:: What you will do ::
Could you repeat the material from its start through the line containing "click(x=304, y=434)", swapping "How do I perform" for "How can I carry out" and leaving everything else unchanged?

:: Given information ::

------------

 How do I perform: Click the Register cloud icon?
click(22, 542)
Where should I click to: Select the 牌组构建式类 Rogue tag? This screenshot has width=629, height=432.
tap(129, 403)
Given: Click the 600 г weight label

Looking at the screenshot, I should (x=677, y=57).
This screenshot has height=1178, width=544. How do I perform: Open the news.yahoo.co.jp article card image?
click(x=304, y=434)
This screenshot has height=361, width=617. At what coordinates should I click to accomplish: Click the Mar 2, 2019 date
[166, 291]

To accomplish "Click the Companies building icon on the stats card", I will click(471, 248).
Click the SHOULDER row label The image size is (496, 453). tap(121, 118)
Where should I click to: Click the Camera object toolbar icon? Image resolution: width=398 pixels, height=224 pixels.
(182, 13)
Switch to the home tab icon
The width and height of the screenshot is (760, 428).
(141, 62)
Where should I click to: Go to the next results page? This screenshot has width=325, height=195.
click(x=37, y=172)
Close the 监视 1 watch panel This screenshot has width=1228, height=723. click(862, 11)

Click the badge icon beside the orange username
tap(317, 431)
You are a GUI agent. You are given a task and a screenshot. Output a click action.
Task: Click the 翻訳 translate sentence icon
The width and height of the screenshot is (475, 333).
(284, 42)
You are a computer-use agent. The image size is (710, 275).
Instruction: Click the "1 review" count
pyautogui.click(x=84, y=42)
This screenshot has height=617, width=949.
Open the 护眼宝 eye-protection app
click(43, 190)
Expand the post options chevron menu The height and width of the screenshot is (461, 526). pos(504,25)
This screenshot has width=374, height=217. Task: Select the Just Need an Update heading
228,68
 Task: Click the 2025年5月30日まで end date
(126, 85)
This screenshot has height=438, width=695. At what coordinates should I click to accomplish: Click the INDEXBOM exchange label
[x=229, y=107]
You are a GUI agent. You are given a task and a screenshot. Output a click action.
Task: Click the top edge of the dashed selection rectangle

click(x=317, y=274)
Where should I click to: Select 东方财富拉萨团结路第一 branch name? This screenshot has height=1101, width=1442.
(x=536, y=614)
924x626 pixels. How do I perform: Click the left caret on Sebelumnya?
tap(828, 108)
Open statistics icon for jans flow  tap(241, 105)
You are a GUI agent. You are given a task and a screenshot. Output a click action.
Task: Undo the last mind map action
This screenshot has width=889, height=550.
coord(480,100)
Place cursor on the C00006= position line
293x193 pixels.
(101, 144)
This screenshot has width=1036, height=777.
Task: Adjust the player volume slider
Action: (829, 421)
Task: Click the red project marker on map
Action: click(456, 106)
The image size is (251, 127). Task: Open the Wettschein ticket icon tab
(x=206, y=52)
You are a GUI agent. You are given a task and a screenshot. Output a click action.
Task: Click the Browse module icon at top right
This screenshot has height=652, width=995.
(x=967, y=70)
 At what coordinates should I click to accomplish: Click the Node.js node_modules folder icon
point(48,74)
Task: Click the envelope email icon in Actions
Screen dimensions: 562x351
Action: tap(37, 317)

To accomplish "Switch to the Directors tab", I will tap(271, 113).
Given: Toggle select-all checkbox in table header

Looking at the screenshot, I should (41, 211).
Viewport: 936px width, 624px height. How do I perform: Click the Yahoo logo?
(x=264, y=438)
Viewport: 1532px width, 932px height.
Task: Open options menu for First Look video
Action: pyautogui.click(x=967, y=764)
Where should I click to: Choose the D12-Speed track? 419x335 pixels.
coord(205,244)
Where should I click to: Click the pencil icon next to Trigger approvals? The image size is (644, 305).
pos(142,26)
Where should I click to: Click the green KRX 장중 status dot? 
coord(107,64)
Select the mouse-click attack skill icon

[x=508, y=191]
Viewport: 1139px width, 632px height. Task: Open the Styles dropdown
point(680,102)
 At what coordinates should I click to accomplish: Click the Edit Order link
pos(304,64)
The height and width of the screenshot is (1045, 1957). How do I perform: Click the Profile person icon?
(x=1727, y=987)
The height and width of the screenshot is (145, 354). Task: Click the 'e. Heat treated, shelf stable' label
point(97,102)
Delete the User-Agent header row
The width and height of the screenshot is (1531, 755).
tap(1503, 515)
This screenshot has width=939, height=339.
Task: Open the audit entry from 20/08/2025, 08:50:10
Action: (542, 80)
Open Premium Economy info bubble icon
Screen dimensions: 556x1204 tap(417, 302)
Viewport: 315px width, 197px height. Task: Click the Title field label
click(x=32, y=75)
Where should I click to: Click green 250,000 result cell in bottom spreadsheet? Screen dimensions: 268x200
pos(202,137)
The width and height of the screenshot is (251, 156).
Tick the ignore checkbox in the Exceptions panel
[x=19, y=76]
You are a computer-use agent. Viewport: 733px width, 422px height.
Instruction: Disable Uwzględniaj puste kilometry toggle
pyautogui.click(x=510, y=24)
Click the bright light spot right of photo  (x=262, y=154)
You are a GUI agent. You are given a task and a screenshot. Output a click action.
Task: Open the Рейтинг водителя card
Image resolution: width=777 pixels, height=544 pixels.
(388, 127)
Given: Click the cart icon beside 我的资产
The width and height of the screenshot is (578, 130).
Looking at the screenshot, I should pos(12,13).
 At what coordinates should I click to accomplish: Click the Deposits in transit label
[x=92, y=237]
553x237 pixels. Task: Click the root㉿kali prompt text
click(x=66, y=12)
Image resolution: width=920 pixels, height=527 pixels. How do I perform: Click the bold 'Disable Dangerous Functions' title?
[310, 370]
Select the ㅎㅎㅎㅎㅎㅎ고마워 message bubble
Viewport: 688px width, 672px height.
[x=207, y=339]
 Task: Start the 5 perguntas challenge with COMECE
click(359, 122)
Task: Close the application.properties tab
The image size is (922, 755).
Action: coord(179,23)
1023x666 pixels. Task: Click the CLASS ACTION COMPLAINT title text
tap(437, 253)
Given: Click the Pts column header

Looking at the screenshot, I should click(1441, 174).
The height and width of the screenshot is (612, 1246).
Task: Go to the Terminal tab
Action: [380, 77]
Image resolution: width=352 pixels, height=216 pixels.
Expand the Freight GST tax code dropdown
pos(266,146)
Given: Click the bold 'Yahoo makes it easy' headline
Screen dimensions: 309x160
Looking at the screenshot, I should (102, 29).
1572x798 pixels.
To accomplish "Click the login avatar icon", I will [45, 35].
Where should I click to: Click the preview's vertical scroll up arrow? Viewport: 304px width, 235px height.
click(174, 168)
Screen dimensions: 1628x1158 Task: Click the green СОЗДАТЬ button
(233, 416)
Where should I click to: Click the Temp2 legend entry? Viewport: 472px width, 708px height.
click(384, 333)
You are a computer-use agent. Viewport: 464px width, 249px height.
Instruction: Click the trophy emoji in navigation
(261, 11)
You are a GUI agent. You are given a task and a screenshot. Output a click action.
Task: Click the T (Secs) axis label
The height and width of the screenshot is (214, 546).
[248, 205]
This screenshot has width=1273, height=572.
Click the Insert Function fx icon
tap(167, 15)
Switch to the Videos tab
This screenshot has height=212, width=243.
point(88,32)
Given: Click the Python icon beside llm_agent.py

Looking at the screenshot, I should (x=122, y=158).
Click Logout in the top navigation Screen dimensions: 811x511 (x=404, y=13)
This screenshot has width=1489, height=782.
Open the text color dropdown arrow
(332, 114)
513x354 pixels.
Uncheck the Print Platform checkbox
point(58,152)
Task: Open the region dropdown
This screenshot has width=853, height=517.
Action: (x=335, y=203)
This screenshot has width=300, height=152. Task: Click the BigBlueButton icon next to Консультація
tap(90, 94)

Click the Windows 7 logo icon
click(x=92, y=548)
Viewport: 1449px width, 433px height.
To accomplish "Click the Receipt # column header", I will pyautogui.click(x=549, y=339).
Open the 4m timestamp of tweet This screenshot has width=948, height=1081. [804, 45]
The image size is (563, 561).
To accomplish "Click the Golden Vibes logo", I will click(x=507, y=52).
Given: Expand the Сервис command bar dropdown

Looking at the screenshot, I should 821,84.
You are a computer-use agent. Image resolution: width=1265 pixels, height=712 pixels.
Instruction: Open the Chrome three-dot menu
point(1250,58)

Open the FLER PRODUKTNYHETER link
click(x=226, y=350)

------------

:: Written answer ::
 How can I carry out: Click the Register cloud icon?
click(22, 542)
Where should I click to: Select the 牌组构建式类 Rogue tag? This screenshot has width=629, height=432.
tap(129, 403)
Given: Click the 600 г weight label

Looking at the screenshot, I should (x=677, y=57).
This screenshot has height=1178, width=544. How can I carry out: Open the news.yahoo.co.jp article card image?
click(x=304, y=434)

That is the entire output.